Frau Ferschl, als das Bundeskabinett Ende März die Reform des Fachkräfteeinwanderungsgesetzes verabschiedete, warnten Sie vor einer Einwanderung in prekäre Beschäftigung. Weshalb?

Susanne Ferschl: Weil der Fachkräftemangel nicht in dem Maße vorhanden ist, in dem er von der Arbeitgeberseite gerne propagiert wird. Schaut man sich das Verhältnis der offenen Stellen und der Bewerber an, die bei der Bundesagentur für Arbeit gemeldet sind, zeigt sich, dass in 82 Prozent aller Berufsgruppen die Zahl der Bewerber höher ist. Ich will nicht in Abrede stellen, dass es einen Fachkräftemangel gibt, der in bestimmten Branchen auch stärker ist.

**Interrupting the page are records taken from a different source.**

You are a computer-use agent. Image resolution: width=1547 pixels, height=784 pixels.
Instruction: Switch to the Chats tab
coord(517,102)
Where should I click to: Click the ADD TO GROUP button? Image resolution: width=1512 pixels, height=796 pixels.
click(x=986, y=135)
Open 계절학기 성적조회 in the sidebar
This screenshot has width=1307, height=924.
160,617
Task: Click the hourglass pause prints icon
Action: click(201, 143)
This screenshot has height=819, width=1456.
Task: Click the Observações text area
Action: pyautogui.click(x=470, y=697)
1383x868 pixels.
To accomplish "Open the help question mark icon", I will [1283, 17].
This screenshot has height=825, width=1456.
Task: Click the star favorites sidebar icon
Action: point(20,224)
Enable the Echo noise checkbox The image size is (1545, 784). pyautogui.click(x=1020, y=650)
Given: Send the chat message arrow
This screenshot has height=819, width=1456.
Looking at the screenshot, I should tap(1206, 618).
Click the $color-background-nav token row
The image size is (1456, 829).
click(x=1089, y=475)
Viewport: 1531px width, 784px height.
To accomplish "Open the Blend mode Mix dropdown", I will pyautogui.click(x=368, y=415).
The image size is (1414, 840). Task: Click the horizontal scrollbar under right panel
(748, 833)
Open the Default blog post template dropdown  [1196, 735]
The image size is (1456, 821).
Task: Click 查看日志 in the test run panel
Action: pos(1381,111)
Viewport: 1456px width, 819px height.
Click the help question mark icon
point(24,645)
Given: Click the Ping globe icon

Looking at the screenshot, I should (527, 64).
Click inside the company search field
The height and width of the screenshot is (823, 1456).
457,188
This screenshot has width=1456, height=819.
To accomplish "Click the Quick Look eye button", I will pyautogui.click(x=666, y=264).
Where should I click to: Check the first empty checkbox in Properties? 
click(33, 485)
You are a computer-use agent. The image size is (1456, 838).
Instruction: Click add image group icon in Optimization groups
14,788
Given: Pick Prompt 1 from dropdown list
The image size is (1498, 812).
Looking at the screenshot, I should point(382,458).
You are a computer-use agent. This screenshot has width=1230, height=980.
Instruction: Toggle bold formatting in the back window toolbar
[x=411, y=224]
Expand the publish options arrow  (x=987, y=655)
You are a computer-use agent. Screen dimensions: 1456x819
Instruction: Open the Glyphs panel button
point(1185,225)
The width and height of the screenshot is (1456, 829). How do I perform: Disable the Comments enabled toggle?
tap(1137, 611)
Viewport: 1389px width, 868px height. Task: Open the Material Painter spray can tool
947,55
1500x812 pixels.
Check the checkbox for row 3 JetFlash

Aber gerade in Branchen wie Gastronomie, Bau, Pflege, in denen er vermeintlich auch so hoch ist, führen schlechte Löhne und Arbeitsbedingungen dazu, dass die Menschen hierzulande sich etwas anderes suchen. Wenn dann mehr Menschen in einen zu schlecht regulierten Arbeitsmarkt kommen, sinkt der Preis natürlich entsprechend. Darum ist es wichtig, dass es gesetzliche Regelungen und eine hohe Tarifbindung gibt, um Einwanderung in prekäre Arbeitsverhältnisse zu verhindern, wie sie die Westbalkanregelung ermöglicht...

Foto: Ben Gross

Susanne Ferschl will Einwanderung in prekäre Arbeitsverhältnisse durch gesetzliche Regelungen und eine hohe Tarifbindung verhindern.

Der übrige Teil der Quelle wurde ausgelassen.